Neil Rolde’s blog on The Boston Tea Party and how the extreme “Tea Party” is usurping history



April 26th, 2011 

Boston Tea Party painting

At dusk, on a cold mid-December day in the year 1773, a group of Bostonian men assembled near the Massachusetts city’s waterfront as the evening’s shadows fell. They might well have been going to a party, for they were all costumed, Native American style, wearing fringed buckskins, moccasins, and head feathers, their faces and exposed hands blackened by coal dust. One of them, a George Hewes, was later to write that he and his fellows carried little hatchets they agreed to call “tomahawks.” There might have been as many as 200 of these “Mohawks” and they were soon divided into three sections under three squad leaders. Hewes knew that his commander’s name was Leonard Pitt, but the other two remained strangers to him. Then off they all went to Griffin’s Wharf, where they boarded three English merchant ships — the Dartmouth, the Eleanor and the Beaver — tied up along the dock.

Thus began the immortal Boston Tea Party. During the next three hours, the hatches of the three vessels were unlocked, the 342 chests of tea inside removed, “tomahawked” open and their contents dumped into the dark waters of the harbor. The next morning, Hewes reported, there was so much tea floating on the surface that fears were raised it could be collected and used for beverages so the “Mohawks” piled into small boats and smashed away at the clumps with their oars until the leaves were so drenched they sank.

Artistic rendition of the Boston Tea Party

This whole event has rightfully been characterized as an opening shot of the American Revolution. In our own day and age, it has even been seized upon by a political faction that has used it in pun form for its title of Tea Party, while considerably distorting its original intent. The Boston affair, some Americans have been urged to forget, was not a protest against taxes. It was a full scale attack on British insistence upon TAXATION WITHOUT REPRESENTATION.

There are many historical complexities at work here. The full story of the night of December 16, 1773, cannot be told without going back in time and delving into political conditions within the mother country across the Atlantic. Using a modern frame in which to view the issue, one writer has likened the Boston outburst to what happens when a government (like that of King George III) gives massive tax breaks to a favored corporation — in this case the powerful East India Company — and also provides it with a guaranteed monopoly. The English high muck-a-mucks, incidentally, could not fathom the colonists’ adverse reaction, since the tea they were pushing on them would be cheaper for the Americans and the duty was a mere three pennies a pound. So why such a fuss, which has reverberations still in that that United States ever afterward has been essentially a coffee-drinking nation?

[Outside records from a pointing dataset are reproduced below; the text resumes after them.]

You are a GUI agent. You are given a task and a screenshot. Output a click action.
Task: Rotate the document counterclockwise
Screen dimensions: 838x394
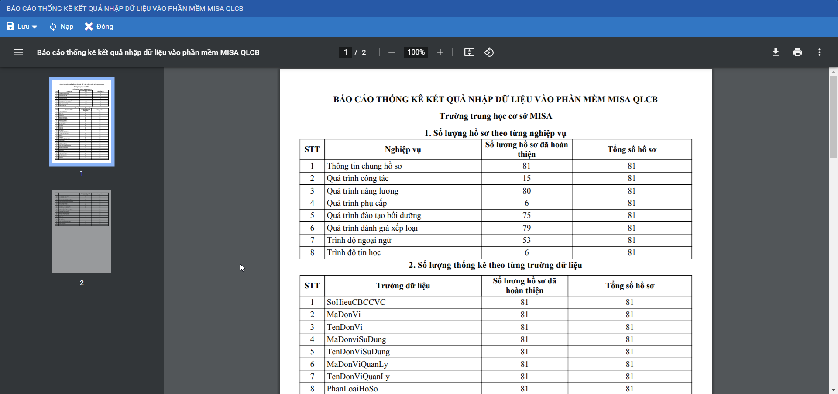(x=489, y=52)
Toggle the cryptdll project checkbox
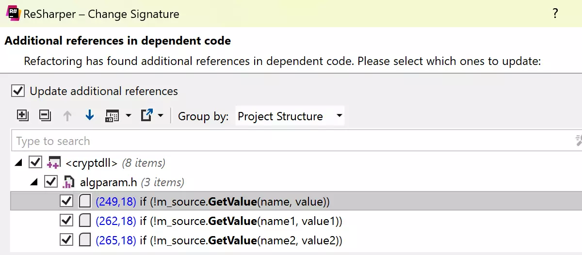This screenshot has width=582, height=255. point(35,162)
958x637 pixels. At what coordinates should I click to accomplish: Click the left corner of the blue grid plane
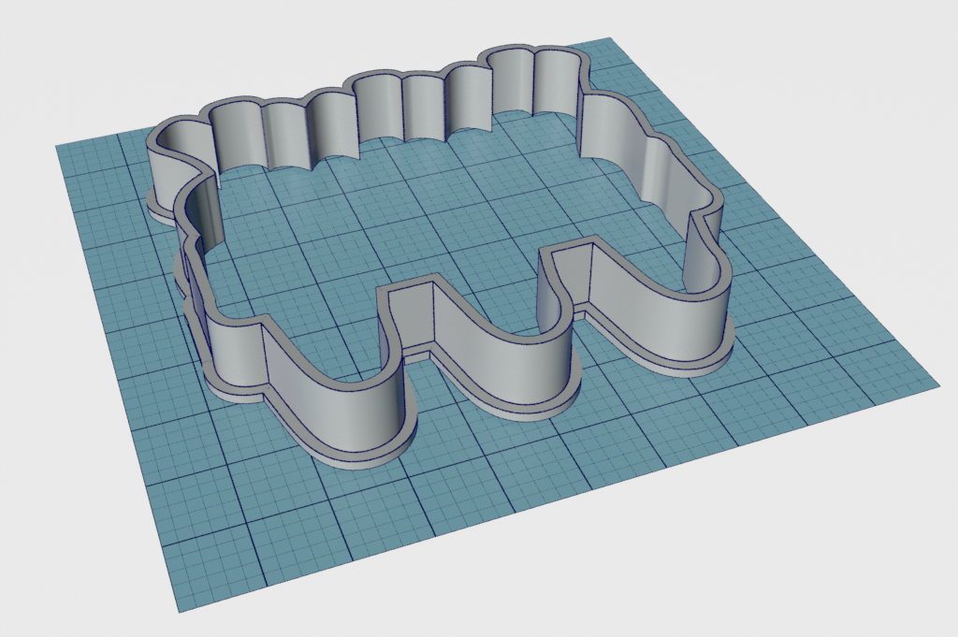58,147
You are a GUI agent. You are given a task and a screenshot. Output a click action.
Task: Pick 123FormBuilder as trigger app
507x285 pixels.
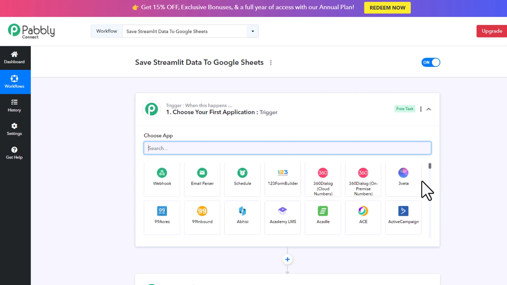[x=282, y=179]
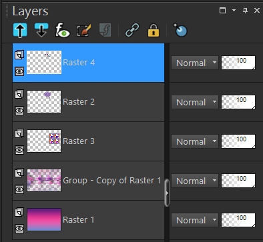Click the Move Layer Down icon

point(41,30)
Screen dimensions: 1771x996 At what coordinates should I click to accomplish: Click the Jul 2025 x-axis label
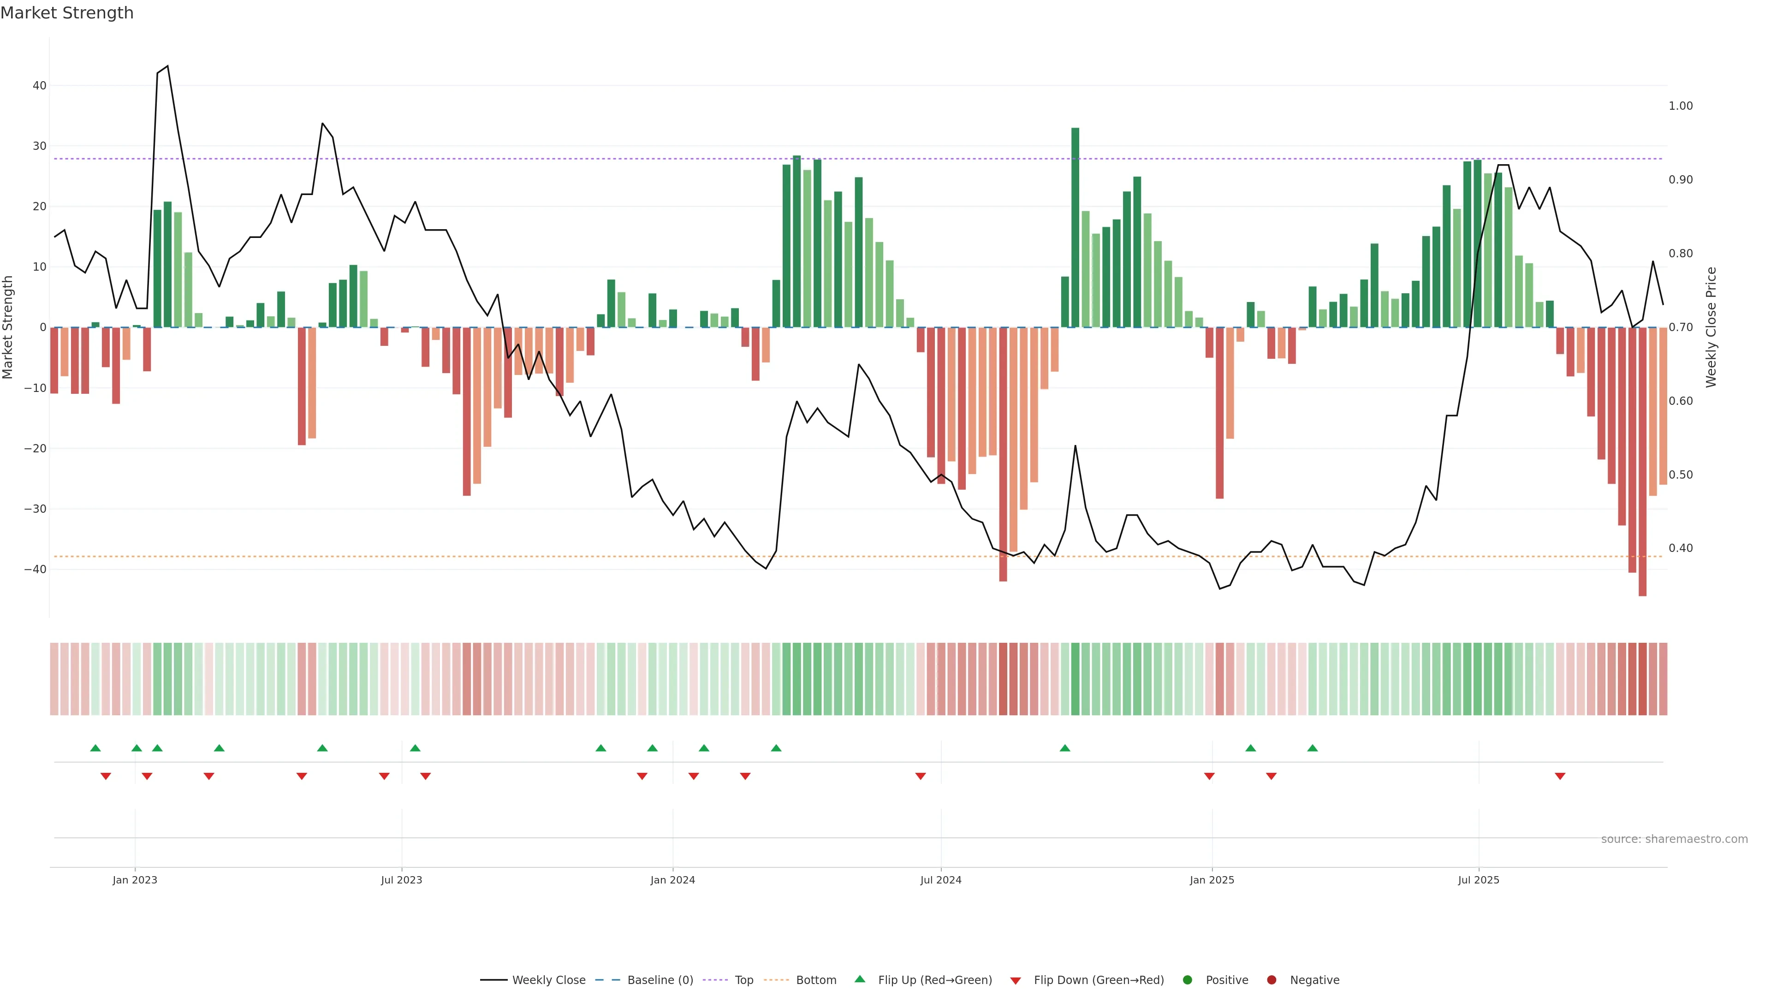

If we remember our grammar-school history classes, some names get tossed around in this drama that mostly remain a mystery to us. Sam Adams, we seemingly know, if only for the popular beer we now drink. But who were Lord North and Chancellor of the Exchequer Charles Townshend and Lord Hillsborough and Prime Minister George Grenville, as well as the entire apparatus of the oligarchy that ruled Great Britain in the 18th century, plus its toadies like Massachusetts Lieutenant Governor (and eventually governor) Thomas Hutchinson and his sidekick Andrew Oliver?


We need to go back at least eight years from 1773 to the spring of 1765 for a full understanding of the context in which the Boston Tea Party took place. On March 22, 1765, the British Parliament passed the Stamp Act by an overwhelming margin of 246-49. It was expected that the American colonies on which this tax — to use legal documents and buy newspapers — was to fall would easily accept the small added impost. Benjamin Franklin himself told the London authorities he expected no trouble.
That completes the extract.